I would make a dimension table from the scorestable: Add a primary key column to it if it does not already have one, and calculate in SQL - based on the deviation in the fact table - the entry in the scorestable that you need to reference. Then the Score from the scorestable gets an attribute of this dimension.
This SQL logic can be done either directly in the process filling the tables, or in views based on the tables that you then reference in the Data Source View, or in the Data Source View via calculated queries/calculated columns.
If you do not want to have this part of the logic on the SQL side, it gets a bit tricky: First, as MDX can only access cube objects and no tables, we must make the table available to the cube:
- Add the table to the data source view.
- Create a dimension from it, using
from_perc
as the only attribute.
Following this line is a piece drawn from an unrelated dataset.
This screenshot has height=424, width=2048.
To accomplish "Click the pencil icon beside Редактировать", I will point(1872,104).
You can keep the names "Scores Table" for the dimension and "From Perc" generated by BIDS for this attribute, or change them, in my below MDX I will assume the automatic names. - Create a measure group from the same table, which only has one measure, based on column
Score
: let's call it "_Score". You can leave the aggregation as "Sum", this will actually never used at aggregated levels. - Add the dimension to the cube dimensions, and check that it is the one and only dimension related to the measure group you added on the "Dimension Usage" tab.
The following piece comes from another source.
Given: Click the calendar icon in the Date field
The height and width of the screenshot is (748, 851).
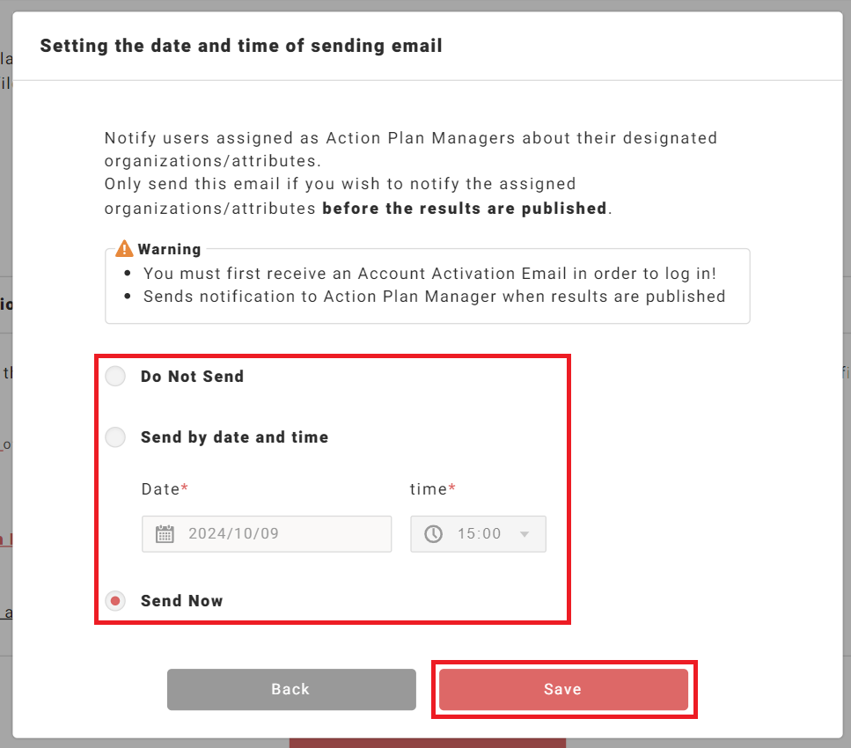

- Set the storage mode of the only partition of this measure group to "ROLAP".
Now that we have the objects, we can use the following MDX to calculate the Score
measure:
with member [Measures].[Score] as
CASE
WHEN [Scores Table].[From Perc].CurrentMember IS [Scores Table].[From Perc].[All] THEN
CASE
WHEN [Measures].[Deviation Percent] > Tail([Scores Table].[From Perc].[From Perc]).Item(0).Item(0).Properties('Key0', typed) THEN
-- found it: it is the last entry from ScoresTable:
(
[Measures].[_Score],
Tail([Scores Table].[From Perc].[From Perc]).Item(0).Item(0)
)
ELSE
-- start recursing the table with the last but one member:
(
[Measures].[Score],
Tail([Scores Table].[From Perc].[From Perc]).Item(0).Item(0).PrevMember
)
END
ELSE
CASE
WHEN [Measures].[Deviation Percent] > [Scores Table].[From Perc].CurrentMember.Properties('Key0', typed) THEN
-- found the correct table entry, end of recursion, return it:
(
[Measures].[_Score],
[Scores Table].[From Perc].CurrentMember
)
ELSE
-- not found, recurse to the previous table entry:
(
[Measures].[Score],
[Scores Table].[From Perc].CurrentMember.PrevMember
)
END
END
select ...
You can also use this as a cube calculated measure with the same expression. After you checked it works, I would suggest to make both the attribute and the measure invisible.
How does it work?
The main looping construct in MDX is recursion, and that is used in the definition of the measure as well. At the starting point, [Scores Table].[From Perc].CurrentMember
is the All
member, as this attribute hierarchy is invisible, and hence we can assume that it is not used on columns, rows, or in a slicer. Then, we check if the deviation is greater than the score of the key of the last member of the From Perc
attribute hierarchy. As we did not state any specific ordering for the attribute, it is ordered by key by Analysis Services, and hence the last member is the largest one. If the value is larger than the key value, we are done, and return the score value for that.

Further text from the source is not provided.